The city of Estepona has hosted this Tuesday the celebration of the Governing Board of the Spanish Federation of Municipalities and Provinces (FEMP), where the mayor of the town and first vice president of the organization, José María García Urbano, has requested defer the entry into force of the Waste Law to “not further strangle the municipal accounts of the town halls”.
Thus, it has indicated that “the city councils and councils are in favor of the environmental protection but the Waste Law arrives without solving the economic problem that is generated for local entities”.
In this sense, he has insisted that the “Legislative changes must be accompanied by a change in financing so as not to harm the already battered municipal accounts and not suppose a really unsustainable load”.
In the specific case of the Waste Law, the councilor and vice-president of the FEMP estimates that it may represent a additional spending for local governments of 1% of its overall budget, and that in the specific case of Estepona would mean a million euros.
García Urbano has pointed out that “the municipal budget gum cannot be stretched any further” since the municipalities “are facing an economic hole as a consequence of the Constitutional Court ruling that annulled the municipal capital gains; the increase in the prices of supplies, especially the excessive rise in the electricity bill; as well as the rise in the price of materials that is causing having to review the prices of the contracts”.
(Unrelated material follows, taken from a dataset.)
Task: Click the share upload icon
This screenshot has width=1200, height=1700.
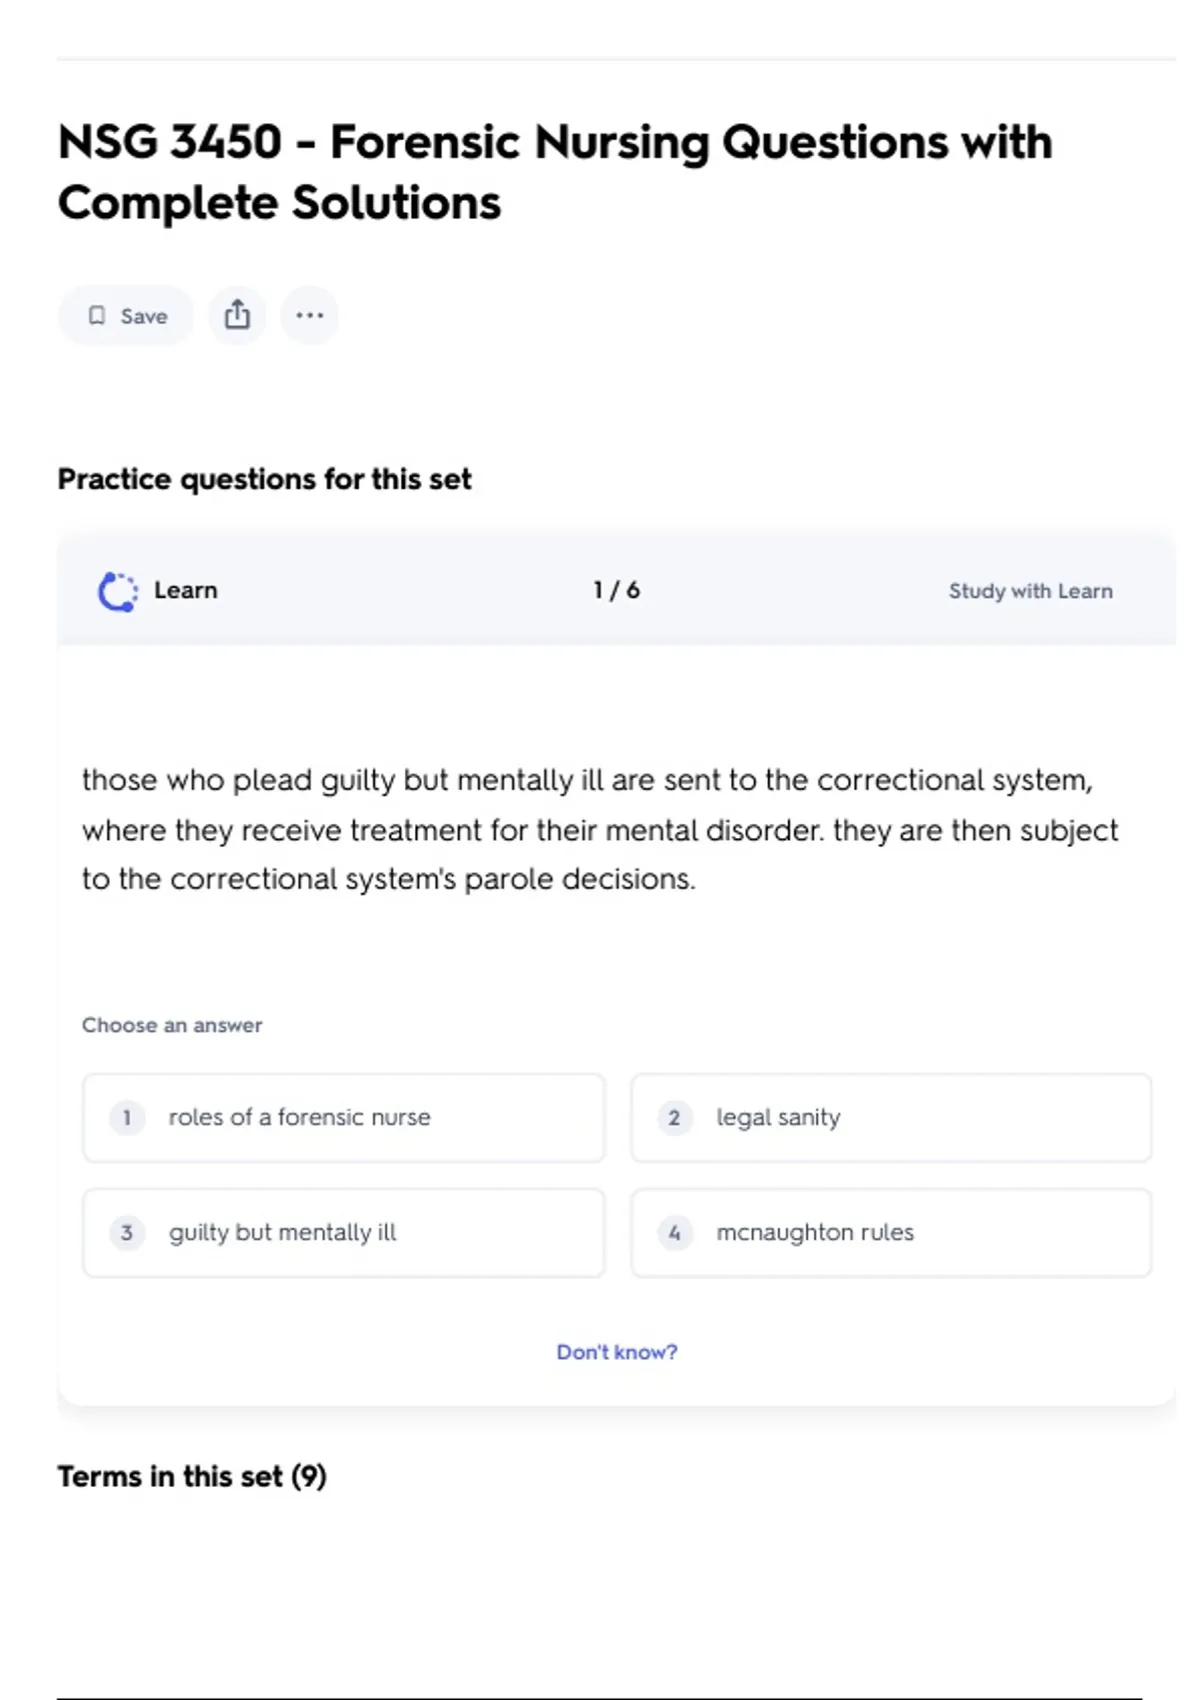Action: click(x=237, y=315)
“Any new regulation, such as the Waste Law, that aggravates this situation -if does not come with financing for local governments- it is going to be really unaffordable” warns García Urbano, who denounces that the central government “continues failing to comply with the commitment to summon the National Commission of Local Administration before the end of the year, within which all these issues should be discussed”.
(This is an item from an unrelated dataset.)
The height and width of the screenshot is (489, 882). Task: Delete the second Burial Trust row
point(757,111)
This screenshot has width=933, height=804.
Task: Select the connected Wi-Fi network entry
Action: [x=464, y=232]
On the other hand, it has reiterated the need for a moratorium on the entry into force of Low Emission Zones (ZBE), since the Government has not yet published the Regulation that develops this regulation and without which the municipalities “can hardly draft the municipal ordinances for its implementation”.
Likewise, he has criticized that the Sánchez government has “vetoed in the parliamentary process of the General State Budgets all the FEMP amendments in this regard”. Some amendments that are “unanimous, without any ideological charge and that represent 100% of Spaniards and, therefore, it is difficult to understand why they are not included in the Budgets, leaving millions of Spaniards in the lurch, especially the most vulnerable who need of the help of their Town Halls to reach the end of the month”.